Apa Emilya salah memberi arahan?
Ponsel yang sedari tadi Khairul pegang di tangan kirinya langsung ia nyalakan untuk menghubungi Emilya kembali. Sementara itu ia tetap melajukan motornya pelan ke arah g**g.
"Ukhti, aku sudah lewat g**g di selatannya jembatan," jelas Khairul begitu Emilya menerima panggilan telepon di dering kedua.
"Lurus saja ikuti jalan aspal lalu belok kiri. Rumahku di ujung jalan aspal sebelah kiri. Aku tunggu di depan."
"Enggeh."
Kali ini Khairul tak memutus panggilan telepon. Dia terus melajukan motornya sambil menatap heran ke arah rumah salah satu rekan mengajarnya yang semakin nampak lalu ia lewati.
Iya, itu memang rumah Pak Pur. Lebih tepatnya rumah orang tua Pak Pur. Dia pernah ke sana bersama rekan-rekan guru yang lain saat bapak Pak Pur meninggal.
Yakin bahwa Pak Pur dan Bu Elisa memang bertetangga, Khairul mengenyahkan pikiran mengenai hal itu. Begitu motornya berbelok ke kiri sesuai arahan Emilya, jantung Khairul berdegup sangat kencang dan tangannya mulai terasa dingin.
Sebentar lagi.
Jujur, Khairul sama sekali tak gugup karena hendak bertemu Emilya. Malah cenderung antusias. Yang membuatnya gugup adalah, Emilya adik rekan kerjanya! Kira-kira bagaimana jadinya bertemu dengan Bu Elisa bukan dalam lingkup sekolah, melainkan sebagai orang tua wanita yang hendak didekatinya?
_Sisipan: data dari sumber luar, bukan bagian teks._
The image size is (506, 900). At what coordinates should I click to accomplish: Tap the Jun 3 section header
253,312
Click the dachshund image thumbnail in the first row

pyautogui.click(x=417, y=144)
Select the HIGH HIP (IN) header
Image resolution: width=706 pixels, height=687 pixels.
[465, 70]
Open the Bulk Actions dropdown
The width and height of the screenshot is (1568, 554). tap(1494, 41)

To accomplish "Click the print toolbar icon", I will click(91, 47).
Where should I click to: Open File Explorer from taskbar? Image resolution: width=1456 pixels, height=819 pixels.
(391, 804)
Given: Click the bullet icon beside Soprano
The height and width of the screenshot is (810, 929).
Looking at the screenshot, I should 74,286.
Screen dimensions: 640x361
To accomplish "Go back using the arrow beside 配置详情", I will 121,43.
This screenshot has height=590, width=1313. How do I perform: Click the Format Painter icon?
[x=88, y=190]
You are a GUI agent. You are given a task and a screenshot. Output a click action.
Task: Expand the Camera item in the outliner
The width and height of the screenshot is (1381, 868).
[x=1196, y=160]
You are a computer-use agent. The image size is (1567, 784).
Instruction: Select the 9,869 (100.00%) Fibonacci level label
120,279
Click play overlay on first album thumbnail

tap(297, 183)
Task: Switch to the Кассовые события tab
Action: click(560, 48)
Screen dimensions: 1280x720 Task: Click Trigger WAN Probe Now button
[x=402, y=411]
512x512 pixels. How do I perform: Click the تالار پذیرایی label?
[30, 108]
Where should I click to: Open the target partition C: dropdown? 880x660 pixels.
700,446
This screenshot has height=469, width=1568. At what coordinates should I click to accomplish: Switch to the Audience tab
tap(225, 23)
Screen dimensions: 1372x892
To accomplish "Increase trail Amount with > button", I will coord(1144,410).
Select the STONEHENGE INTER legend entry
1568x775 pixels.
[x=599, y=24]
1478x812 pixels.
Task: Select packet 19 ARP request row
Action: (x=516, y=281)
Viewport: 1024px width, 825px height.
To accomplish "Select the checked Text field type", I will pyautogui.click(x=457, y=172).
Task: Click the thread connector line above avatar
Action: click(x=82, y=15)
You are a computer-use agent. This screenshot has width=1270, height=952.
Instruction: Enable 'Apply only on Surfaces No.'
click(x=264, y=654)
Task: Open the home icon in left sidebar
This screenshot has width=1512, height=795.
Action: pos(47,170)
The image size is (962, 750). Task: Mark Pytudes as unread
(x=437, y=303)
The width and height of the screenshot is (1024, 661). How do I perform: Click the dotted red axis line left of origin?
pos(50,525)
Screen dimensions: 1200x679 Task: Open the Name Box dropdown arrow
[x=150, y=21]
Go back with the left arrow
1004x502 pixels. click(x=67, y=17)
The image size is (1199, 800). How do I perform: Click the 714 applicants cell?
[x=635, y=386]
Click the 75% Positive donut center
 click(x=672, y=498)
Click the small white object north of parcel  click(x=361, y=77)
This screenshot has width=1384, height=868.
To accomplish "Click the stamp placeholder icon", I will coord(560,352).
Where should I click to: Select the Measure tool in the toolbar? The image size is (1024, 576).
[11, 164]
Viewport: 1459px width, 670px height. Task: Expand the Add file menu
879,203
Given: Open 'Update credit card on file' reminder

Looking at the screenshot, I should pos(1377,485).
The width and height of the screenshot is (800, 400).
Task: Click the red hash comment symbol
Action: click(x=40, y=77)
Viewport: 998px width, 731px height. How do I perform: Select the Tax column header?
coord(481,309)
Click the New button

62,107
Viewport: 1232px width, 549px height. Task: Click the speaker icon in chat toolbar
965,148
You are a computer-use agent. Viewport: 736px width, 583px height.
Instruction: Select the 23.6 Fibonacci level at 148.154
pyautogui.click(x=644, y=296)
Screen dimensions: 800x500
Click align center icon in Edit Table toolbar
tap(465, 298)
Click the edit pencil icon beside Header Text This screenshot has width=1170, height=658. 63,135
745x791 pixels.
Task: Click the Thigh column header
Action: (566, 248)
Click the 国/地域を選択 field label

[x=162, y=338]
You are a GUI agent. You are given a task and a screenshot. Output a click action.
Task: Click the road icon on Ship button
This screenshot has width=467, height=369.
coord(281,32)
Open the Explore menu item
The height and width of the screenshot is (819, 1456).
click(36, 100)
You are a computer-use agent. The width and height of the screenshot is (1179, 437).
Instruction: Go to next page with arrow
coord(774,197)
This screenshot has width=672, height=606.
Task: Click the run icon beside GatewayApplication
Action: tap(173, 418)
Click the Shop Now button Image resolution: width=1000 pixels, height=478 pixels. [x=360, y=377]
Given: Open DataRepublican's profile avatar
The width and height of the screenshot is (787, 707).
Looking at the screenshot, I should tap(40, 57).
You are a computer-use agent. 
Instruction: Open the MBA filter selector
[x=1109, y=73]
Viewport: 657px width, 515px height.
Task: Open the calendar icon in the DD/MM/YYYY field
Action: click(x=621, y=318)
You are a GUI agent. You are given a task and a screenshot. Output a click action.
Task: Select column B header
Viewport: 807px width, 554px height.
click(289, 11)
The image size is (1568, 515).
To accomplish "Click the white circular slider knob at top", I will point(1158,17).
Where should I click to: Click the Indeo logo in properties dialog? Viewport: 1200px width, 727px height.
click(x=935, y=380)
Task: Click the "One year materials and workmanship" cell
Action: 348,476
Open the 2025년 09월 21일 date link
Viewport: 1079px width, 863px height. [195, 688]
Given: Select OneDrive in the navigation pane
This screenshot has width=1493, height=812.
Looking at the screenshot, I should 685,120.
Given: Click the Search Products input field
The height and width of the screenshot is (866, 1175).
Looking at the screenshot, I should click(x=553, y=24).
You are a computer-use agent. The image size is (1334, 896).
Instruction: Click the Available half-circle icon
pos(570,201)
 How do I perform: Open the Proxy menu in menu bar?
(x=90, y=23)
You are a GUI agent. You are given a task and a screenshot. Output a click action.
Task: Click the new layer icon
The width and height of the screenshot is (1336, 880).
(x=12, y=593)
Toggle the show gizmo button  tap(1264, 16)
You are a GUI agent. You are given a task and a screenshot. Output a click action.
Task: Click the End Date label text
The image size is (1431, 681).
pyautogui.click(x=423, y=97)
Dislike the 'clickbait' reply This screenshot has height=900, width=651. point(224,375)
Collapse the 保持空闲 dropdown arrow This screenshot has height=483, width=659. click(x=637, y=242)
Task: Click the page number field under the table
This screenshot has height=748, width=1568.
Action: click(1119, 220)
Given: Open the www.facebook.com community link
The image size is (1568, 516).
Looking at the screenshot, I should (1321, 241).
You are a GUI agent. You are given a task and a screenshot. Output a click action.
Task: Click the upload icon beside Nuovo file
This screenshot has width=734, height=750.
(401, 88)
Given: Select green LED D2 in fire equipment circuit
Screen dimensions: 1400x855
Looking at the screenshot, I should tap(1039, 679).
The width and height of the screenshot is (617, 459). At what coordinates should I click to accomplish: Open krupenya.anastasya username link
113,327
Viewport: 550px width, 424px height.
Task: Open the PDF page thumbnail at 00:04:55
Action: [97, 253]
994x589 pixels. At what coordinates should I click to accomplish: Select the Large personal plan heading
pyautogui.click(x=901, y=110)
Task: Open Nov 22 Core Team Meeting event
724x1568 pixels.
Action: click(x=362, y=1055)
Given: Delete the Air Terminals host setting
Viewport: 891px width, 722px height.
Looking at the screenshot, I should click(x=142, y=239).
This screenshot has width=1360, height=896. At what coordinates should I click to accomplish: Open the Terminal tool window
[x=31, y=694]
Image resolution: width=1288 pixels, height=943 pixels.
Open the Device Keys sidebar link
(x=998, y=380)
Belum lagi seperti apa kira-kira tanggapan suami Bu Elisa? Akankah rencananya mengajak Emilya keluar berjalan lancar?
Duh, harusnya memang pendekatan pelan-pelan dulu. Saling mengenal dulu. Sampai keluarga Emilya terbiasa dengan kedekatan mereka. Dirinya memang terlalu berani. Baru di dua minggu sejak perkenalan mereka, sudah langsung mendatangi rumah Emilya untuk mengajak wanita itu keluar.
Ya Allah, lindungi hambamu...
Khairul terus melajukan motornya pelan, tak berani terlalu cepat seperti biasa dia mengemudi. Bibirnya tak henti melantunkan sholawat tanpa suara, berharap malam ini lancar tanpa insiden mengerikan. Apalagi yang sampai merenggut nyawa.
Hanya selang beberapa detik, dia bisa melihat rumah di ujung jalan. Itu artinya jalan sudah buntu, kan?? Berarti rumah Emilya di sebelah kiri...
Kini ia mengalihkan perhatian ke sebelah kiri. Ada pagar yang menghalangi pandangannya. Tapi pagar itu berakhir beberapa meter di depan rumah ujung jalan.
"Mas, di sebelah kiri."
Sayup-sayup Khairul mendengar suara dari ponselnya. Dia tak berusaha menjawab karena yang berbicara sudah terlihat, berdiri di sebelah rumah berpagar tanaman. Dengan perasaan yang kian gugup, Khairul melaju ke arah wanita yang selama dua minggu ini mengisi pikirannya. Secara refleks bibirnya mengulas senyum dan tak disangka, Emilya pun balas tersenyum.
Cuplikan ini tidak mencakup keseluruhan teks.